Financially we are planning on over-budgeting so we will have roughly 6 months of finances to last us for the season which leaves us with about $20,000 to spend on a sailboat.

We are looking for a boat in the 30-40ft range. 

I was hoping someone can give some insights to the type of boats in this price range that we should look for. 

There is a few that we have seen on the market that seem to be in our price, but I am unsure if they would be good for the SOC. To be honest, we are drawn to the looks of the Cheoy Lee, but the spaciousness of the Catalina 34. So any advice on what would be good for the area would help! 
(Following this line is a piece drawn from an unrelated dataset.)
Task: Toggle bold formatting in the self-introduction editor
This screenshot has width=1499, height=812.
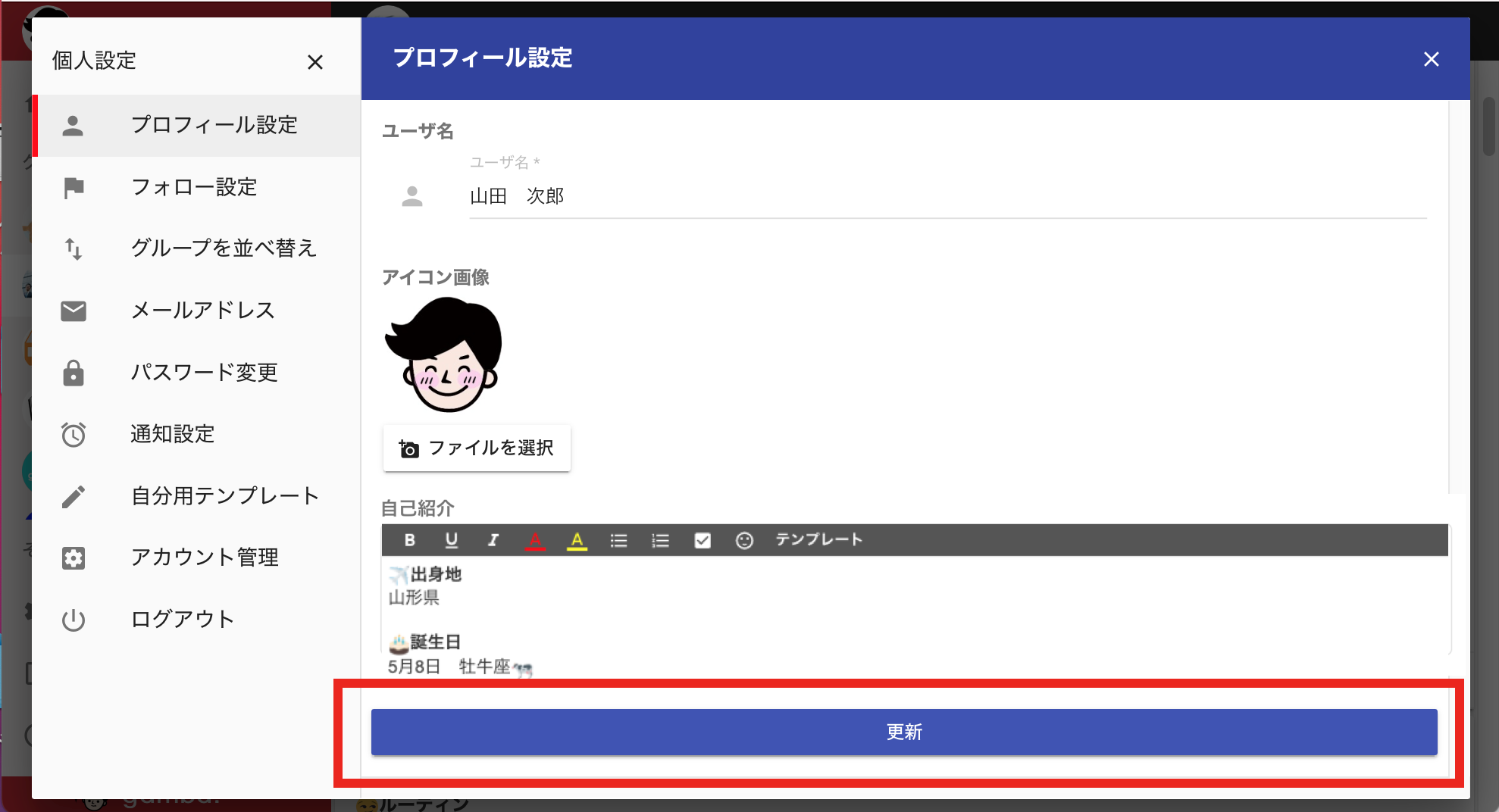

Here are some boats that we have "internet" looked at:


'70 Cheoy Lee 36 Clipper
'69 Mariner Ketch 31 
'72 Westsail 32 cutter 
'87 Oday 322
'89 Catalina 34
'75 Islander 36


----------



## aeventyr60

The Catalina would be just fine.


----------



## chowdan

Thanks for the reply. Due to the comfort in terms of space available on the Catalina, I was hoping they would be suitable for the area. 

The first mate, she doesn't want to feel too cramped(our bristol 27 was a bit to small for her besides weekend trips), so thats why we were looking towards the Catalina. 

Do they perform decently well in light winds? 

Thanks!


----------



## overbored

Your budget is a bit light. you will need to double it if you want a Catalina 34. the 34 and the 332 are the only ones on your list that would be good in light air. the Leaky Teaky is the only one on the list that would be in the low $20's


----------



## flyingriki

This page should give you an idea of what's available down the line of size and price. The folks in the La Paz brokerage are great, the clown in San Carlos not so much....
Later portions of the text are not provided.